The Government’s plan to restore Malta’s fiscal health, put forward in the Budget 2022 on Monday, is “ambitious yet achievable,” according to prominent local economist and co-founder of Seed consultancy firm, JP Fabri.
‘Not the be all and end all of Government plans’
Speaking to BusinessNow.mt, Mr Fabri provided his in-depth expert insights on the Budget, which he describes as “not the be all and end all of Government plans,” instead stating that it will work in parallel with a number of other strategies launched in recent months.
These strategies, he pointed out, include the post-COVID recovery plan, an economic vision future-proofing Malta’s economy, the National Employment Policy, as well as the Resilience and Recovery Plan.
“The Budget is therefore there to steer the country’s economy in a future direction by nudging behaviour through incentives or taxes. It is also there to focus on challenges that the country is facing and ultimately to give a detailed picture of Government’s public finances,” he explained.
A ‘green nudge’
Addressing the environmentally-focused elements of the Budget, including but not limited to increased incentives for the purchase of electric vehicles and free public transport for residents, he explained it will “surely” give the economy a “green nudge.”
Aside from the aforementioned greener transport schemes, Mr Fabri points at construction reforms, aiming to shift the focus to renovation and restoration as providing this green nudge.
With regards to its more conventionally economic measures, he says the Budget also presented “various nudges to firms to continue to invest, such as the tax treatment of reinvested profits,” which is a “case in point”.
He adds that on an individual basis, the Budget supports individuals to participate more in the labour market and to also increase their skillsets.
Indeed, the labour market was a key focus of the Budget, and it included measures including a reduction in tax for part-time workers and an increased in-work benefit which will be paid to working parents who have children under the age of 23.
Economic niches & fostering investment
Mr Fabri also draws attention to the supporting of a general direction towards new economic niche sectors with their focus on the green and blue economy, as well as a focus on start-ups through the creation of a start-up residency permit.
With this permit the Government, in a bid to attract start-ups to Malta, will be offering a dedicated visa and will work with Community Malta to develop the programme and attract non-EU entrepreneurs.
Despite the scope of the Budget, which also includes the supporting of industrial investment through improving business infrastructures, some of the other strategies launched by the Government for public consultation, such as the Future-Proof focus more on the need to strengthen traditional sectors while diversifying into new sectors, says Mr Fabri.
Additionally, the Budget is complimented by the National Employment Policy, which presents a medium-term vision of how to truly support and transform the labour market, according to Mr Fabri.
He also identifies a number of challenges that persist, including regarding education, tax, and public financing.
“On a structural level, educational outcomes remain a key concern and challenge and I would have liked the Budget to start steering the country towards a rethink of its educational system and structure which is more future-proof and industry ready.”

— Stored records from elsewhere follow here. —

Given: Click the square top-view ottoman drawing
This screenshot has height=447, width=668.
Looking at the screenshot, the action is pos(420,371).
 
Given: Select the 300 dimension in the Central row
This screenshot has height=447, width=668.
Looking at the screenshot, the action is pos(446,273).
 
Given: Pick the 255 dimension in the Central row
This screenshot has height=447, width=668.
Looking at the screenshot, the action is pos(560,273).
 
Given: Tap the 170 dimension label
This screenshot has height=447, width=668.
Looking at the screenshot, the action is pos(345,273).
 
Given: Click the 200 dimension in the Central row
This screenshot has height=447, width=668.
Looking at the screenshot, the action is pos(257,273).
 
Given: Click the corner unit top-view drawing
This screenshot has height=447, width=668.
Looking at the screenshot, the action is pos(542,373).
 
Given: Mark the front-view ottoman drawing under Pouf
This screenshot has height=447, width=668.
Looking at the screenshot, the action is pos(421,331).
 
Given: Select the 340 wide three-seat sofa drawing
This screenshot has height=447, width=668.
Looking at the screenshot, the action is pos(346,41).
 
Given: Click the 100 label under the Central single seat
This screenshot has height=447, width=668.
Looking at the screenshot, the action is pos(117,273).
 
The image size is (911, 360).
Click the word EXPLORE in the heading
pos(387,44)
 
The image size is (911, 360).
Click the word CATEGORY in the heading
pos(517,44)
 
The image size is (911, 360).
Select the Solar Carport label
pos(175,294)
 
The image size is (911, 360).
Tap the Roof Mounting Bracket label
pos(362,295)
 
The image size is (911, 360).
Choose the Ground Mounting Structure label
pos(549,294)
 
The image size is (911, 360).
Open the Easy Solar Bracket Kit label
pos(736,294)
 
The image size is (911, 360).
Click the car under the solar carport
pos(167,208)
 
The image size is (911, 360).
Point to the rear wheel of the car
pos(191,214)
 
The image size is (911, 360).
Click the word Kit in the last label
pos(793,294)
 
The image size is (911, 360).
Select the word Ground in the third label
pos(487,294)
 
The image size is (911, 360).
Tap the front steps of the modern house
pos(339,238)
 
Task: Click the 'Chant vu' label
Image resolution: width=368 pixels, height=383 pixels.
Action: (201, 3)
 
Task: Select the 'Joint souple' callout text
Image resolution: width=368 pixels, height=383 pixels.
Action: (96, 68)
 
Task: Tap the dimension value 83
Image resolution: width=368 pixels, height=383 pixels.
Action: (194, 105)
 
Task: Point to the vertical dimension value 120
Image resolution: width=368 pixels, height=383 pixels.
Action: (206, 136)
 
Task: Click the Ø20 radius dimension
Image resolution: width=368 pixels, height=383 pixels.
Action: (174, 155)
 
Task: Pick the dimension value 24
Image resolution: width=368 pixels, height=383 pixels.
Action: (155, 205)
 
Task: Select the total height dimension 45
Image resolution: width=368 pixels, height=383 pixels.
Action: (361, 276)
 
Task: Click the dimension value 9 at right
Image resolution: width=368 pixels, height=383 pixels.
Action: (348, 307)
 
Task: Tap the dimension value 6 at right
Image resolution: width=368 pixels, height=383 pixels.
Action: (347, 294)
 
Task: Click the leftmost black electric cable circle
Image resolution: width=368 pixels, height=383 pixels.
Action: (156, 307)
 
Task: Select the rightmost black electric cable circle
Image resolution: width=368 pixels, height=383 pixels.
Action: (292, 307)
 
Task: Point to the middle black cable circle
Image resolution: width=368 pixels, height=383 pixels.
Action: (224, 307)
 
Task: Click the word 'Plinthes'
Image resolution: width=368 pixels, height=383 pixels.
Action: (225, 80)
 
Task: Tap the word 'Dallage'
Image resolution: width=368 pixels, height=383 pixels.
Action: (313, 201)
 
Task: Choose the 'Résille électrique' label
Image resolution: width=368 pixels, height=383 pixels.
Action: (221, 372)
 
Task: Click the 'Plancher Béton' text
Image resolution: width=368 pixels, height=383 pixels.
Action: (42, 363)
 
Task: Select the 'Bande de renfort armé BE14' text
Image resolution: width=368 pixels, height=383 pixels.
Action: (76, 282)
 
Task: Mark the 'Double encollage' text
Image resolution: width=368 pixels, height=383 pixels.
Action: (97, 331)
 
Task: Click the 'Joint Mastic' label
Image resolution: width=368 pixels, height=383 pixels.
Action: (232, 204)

Mr Fabri then turns to corporate tax, and, alluding to Malta’s recent agreement to a proposed international treaty requiring a minimum corporate tax rate of 15 per cent (international corporations in Malta currently benefit from an effective five per cent rate), says it remains a concern.
On this he adds: “I believe that Malta needs to have an open and mature discussion on revamping the system which will not only remain attractive for international companies but will stimulate Maltese led investment too.”
‘Ambitious yet achievable’
Another key element of the Budget was that it was “social at heart,” he says, explaining that the Government is using it to address issues, especially for vulnerable cohorts.
Malta’s public finances were severely damaged during the pandemic, with the country’s annual deficit spiralling to 11.1 per cent of GDP, and Mr Fabri insists that “restoring public finance sustainability is critical.”
“Although the deficit did increase significantly, it has supported the stabilisation of the economy post-COVID and the support was of a temporary, targeted, and timely nature.”
Debt, Mr Fabri says, “remains manageable when seen as a percentage of GDP,” and servicing this debt “is also favourable,” while the world economy remains a low-interest environment.
The restoration of fiscal health is also dependent on economic activity generated and although the recovery remains fragile, the domestic-focused economy will remain key, the economist suggests.
Here, Mr Fabri diverges from the view put forward by another seasoned economist Philip von Brockdorff, who emphasised the impact of international economic problems on Malta’s recovery – saying that “particularly because of an increase in energy prices and supply chain problems,” he expects Malta’s economy to grow by five, not six per cent in 2022.
Mr Fabri on the other hand, argues that “the mix of private and public investment together with an increase in domestic demand, supported by pent up savings should support economic momentum.”
“The target remains ambitious yet achievable,” he adds.
Looking to the future, Mr Fabri posits that the focus now needs to turn towards the implementation of the budget.
“This will truly translate these measures into tangible economic activity. The direction this Budget sets is clear, a more equal society, a resilient workforce, an enabled private sector and a greener economy,” he concludes.